El procedimiento de regularización exige la presentación, ante la dirección de obras municipales respectiva, de una solicitud de permiso y recepción simultánea (o recepción final en los casos de viviendas con permiso de edificación) en favor del propietario, con una declaración en la que señale ser el titular de la propiedad, junto a un croquis o un plano que describa el emplazamiento según las exigencias de cada título. Se deberá acompañar, además, un informe de arquitecto o profesional competente que certifique que la vivienda cumple con las normas de habitabilidad, seguridad, estabilidad e instalaciones interiores señaladas para cada caso.
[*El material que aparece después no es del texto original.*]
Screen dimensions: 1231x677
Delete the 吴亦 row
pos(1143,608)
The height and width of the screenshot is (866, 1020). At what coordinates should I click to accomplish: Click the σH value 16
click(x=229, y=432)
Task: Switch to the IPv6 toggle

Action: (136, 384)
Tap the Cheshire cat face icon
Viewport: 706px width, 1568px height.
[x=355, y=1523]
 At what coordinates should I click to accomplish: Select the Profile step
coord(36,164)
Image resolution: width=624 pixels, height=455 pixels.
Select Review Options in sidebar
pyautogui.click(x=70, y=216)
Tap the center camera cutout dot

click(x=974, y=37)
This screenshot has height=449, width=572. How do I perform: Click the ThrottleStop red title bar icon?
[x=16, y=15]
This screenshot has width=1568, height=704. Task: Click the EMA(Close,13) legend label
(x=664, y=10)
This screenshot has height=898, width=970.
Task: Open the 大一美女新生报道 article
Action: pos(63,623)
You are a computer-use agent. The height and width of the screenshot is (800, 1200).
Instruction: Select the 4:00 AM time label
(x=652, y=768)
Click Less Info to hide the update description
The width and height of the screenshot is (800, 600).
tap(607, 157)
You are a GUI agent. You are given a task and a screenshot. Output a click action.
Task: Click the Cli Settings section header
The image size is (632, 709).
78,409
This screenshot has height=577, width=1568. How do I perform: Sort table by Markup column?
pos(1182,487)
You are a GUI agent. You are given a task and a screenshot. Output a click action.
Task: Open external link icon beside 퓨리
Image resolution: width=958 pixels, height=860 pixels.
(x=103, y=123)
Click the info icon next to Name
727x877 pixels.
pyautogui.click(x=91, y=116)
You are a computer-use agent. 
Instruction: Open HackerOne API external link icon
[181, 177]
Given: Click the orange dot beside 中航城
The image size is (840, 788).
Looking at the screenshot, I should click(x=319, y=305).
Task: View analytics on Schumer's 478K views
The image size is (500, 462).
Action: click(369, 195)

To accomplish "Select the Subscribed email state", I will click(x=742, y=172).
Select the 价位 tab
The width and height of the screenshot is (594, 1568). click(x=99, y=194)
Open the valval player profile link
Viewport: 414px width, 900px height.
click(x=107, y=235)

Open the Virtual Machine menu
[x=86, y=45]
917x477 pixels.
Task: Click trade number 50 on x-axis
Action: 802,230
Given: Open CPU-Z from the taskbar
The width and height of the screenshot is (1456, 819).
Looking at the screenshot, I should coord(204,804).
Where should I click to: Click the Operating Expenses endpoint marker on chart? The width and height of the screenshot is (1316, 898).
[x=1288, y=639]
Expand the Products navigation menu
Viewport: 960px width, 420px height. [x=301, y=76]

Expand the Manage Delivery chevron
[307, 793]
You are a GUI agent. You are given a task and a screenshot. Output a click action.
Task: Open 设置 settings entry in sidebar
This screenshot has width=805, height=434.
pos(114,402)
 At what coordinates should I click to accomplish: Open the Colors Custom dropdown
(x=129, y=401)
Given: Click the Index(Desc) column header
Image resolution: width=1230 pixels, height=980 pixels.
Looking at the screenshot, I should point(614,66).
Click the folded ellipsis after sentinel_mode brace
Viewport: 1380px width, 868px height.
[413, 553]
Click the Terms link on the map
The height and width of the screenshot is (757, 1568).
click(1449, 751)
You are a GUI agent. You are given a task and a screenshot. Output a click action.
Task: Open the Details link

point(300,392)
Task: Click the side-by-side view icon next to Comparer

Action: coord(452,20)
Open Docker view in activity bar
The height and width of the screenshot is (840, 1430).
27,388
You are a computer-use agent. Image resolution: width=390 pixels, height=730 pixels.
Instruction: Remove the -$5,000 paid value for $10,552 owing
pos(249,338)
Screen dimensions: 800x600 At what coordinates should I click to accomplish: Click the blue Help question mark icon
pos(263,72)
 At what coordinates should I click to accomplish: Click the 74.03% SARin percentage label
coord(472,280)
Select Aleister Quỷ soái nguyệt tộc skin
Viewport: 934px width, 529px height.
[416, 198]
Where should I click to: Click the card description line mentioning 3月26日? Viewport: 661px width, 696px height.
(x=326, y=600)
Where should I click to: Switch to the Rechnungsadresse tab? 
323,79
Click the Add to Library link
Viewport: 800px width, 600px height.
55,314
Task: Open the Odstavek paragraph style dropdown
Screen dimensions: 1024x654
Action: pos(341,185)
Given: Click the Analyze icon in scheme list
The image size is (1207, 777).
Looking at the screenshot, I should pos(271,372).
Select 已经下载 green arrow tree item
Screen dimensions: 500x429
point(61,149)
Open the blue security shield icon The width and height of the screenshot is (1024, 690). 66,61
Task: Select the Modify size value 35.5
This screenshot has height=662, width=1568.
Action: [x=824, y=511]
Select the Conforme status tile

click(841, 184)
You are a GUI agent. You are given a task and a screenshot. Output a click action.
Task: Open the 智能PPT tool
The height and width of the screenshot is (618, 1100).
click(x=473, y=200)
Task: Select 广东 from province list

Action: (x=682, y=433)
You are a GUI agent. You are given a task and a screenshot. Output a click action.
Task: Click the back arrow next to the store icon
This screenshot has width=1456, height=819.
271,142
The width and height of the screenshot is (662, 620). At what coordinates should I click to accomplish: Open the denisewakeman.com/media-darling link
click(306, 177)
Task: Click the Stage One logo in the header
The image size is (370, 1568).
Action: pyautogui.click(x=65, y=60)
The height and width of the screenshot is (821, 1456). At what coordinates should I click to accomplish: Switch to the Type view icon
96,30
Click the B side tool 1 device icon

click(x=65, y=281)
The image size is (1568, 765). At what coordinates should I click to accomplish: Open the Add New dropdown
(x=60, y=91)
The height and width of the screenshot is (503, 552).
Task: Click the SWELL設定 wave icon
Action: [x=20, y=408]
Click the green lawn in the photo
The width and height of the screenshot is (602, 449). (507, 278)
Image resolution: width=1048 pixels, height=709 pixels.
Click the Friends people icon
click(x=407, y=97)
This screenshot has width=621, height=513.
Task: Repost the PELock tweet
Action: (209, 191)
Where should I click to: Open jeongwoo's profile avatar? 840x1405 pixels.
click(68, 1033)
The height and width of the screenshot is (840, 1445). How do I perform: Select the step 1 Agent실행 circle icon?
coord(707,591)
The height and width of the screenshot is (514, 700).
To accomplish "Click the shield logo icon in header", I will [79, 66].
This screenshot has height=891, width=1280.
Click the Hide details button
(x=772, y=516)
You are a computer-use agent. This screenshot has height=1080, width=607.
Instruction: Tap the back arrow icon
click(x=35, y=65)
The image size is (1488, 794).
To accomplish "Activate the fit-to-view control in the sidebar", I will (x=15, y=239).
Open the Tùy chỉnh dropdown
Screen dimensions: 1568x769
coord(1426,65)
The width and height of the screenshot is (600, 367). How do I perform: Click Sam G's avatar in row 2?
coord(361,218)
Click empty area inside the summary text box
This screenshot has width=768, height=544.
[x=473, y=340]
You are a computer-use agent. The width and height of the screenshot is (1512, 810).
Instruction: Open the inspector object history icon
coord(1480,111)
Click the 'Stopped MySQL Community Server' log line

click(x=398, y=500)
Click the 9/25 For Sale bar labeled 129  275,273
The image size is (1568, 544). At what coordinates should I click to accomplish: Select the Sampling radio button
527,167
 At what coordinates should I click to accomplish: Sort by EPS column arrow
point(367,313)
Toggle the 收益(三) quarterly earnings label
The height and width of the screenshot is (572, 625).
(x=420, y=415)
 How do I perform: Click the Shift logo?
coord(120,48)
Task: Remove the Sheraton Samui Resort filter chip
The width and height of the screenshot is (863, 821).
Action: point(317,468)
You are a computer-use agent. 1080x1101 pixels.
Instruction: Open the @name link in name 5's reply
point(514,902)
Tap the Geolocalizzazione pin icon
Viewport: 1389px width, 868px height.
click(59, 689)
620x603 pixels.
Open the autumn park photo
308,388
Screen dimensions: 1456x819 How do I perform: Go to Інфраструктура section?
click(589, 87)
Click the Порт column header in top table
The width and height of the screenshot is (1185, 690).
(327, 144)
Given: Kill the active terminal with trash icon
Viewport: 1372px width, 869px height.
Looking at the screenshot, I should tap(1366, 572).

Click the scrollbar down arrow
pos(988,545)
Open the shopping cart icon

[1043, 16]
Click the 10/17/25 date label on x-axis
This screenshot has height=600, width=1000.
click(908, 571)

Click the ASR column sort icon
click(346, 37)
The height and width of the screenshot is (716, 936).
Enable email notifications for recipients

Luego de presentada la solicitud, la ley contempla un plazo para que la dirección de obras respectiva revise el cumplimiento de las normas urbanísticas pertinentes (90 días para las del título I, 180 para las del título II y 30 para las del título III), tras el cual debe otorgar el certificado de regularización, si fuere procedente.

Entrada en vigencia

La ley no establece modalidad de entrada en vigencia, por lo que debe entenderse que su vigencia corre desde el momento de su publicación. Su duración depende del caso al que se aplique: tanto el artículo 1 como el artículo 3 (título I y II respectivamente) establecen un “plazo de tres años contado desde la publicación de esta ley”, mientras que el artículo 9 (es decir, el título III) establece un “plazo de dos años contado desde la publicación”.